▶ ACTIVITY:
Could you transcribe each entry below exactly, minus the images?

[Records drawn from a dataset]

* * *

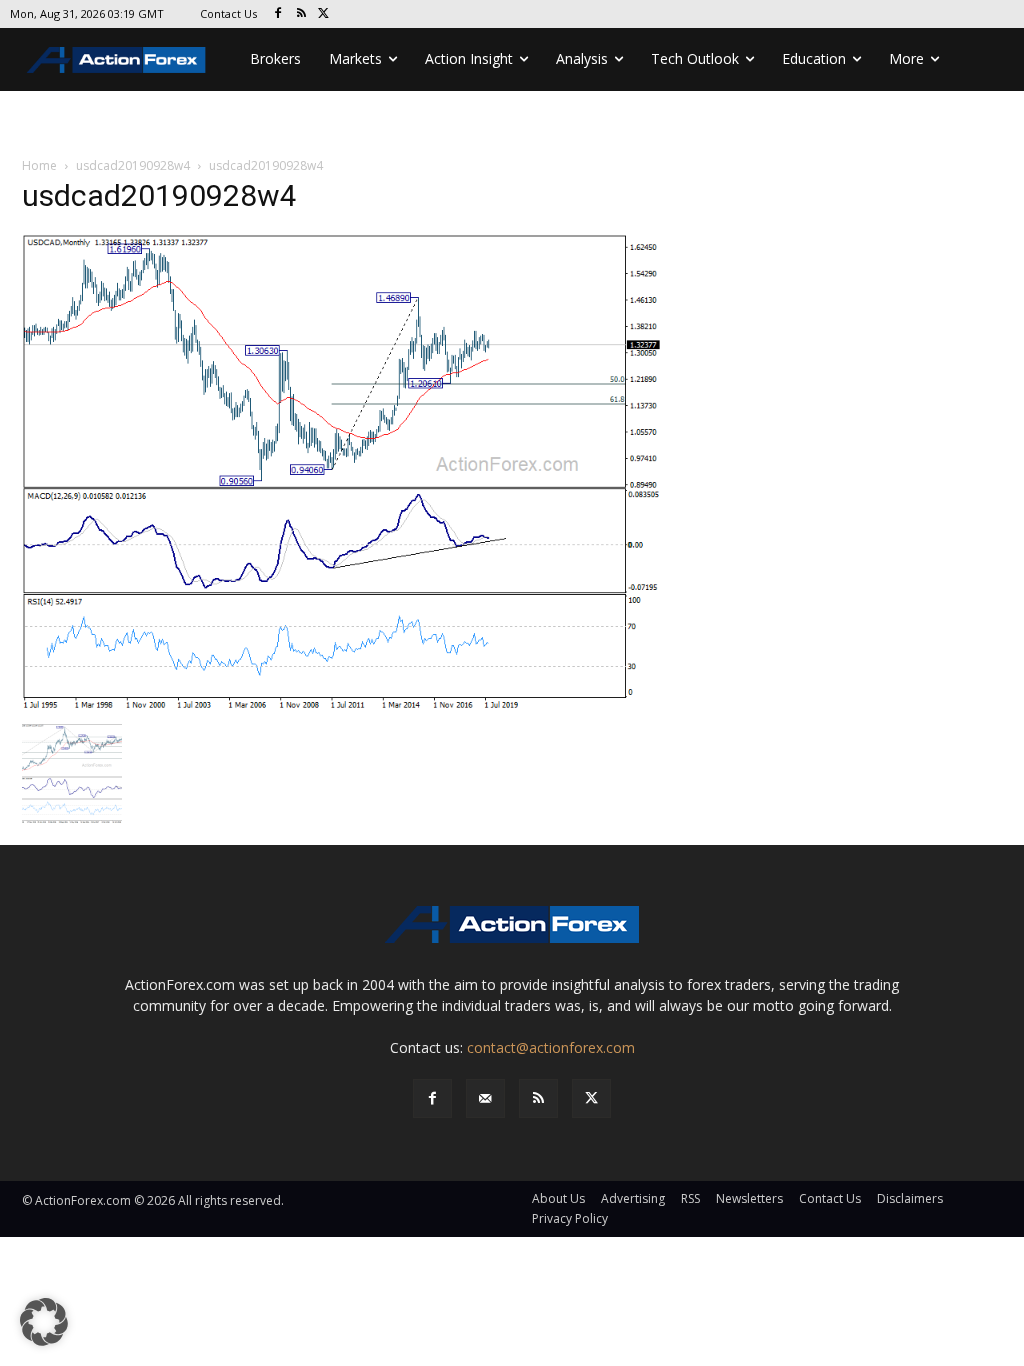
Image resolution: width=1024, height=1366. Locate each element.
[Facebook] (278, 14)
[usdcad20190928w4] (342, 472)
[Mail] (485, 1098)
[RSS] (301, 14)
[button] (44, 1322)
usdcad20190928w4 (133, 165)
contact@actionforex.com (551, 1047)
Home (39, 165)
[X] (324, 14)
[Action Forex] (116, 59)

* * *

▶ EXPECTED ANSWER:
Image resolution: width=1024, height=1366. Locate each element.
[Facebook] (278, 14)
[usdcad20190928w4] (342, 472)
[Mail] (485, 1098)
[RSS] (301, 14)
[button] (44, 1322)
usdcad20190928w4 (133, 165)
contact@actionforex.com (551, 1047)
Home (39, 165)
[X] (324, 14)
[Action Forex] (116, 59)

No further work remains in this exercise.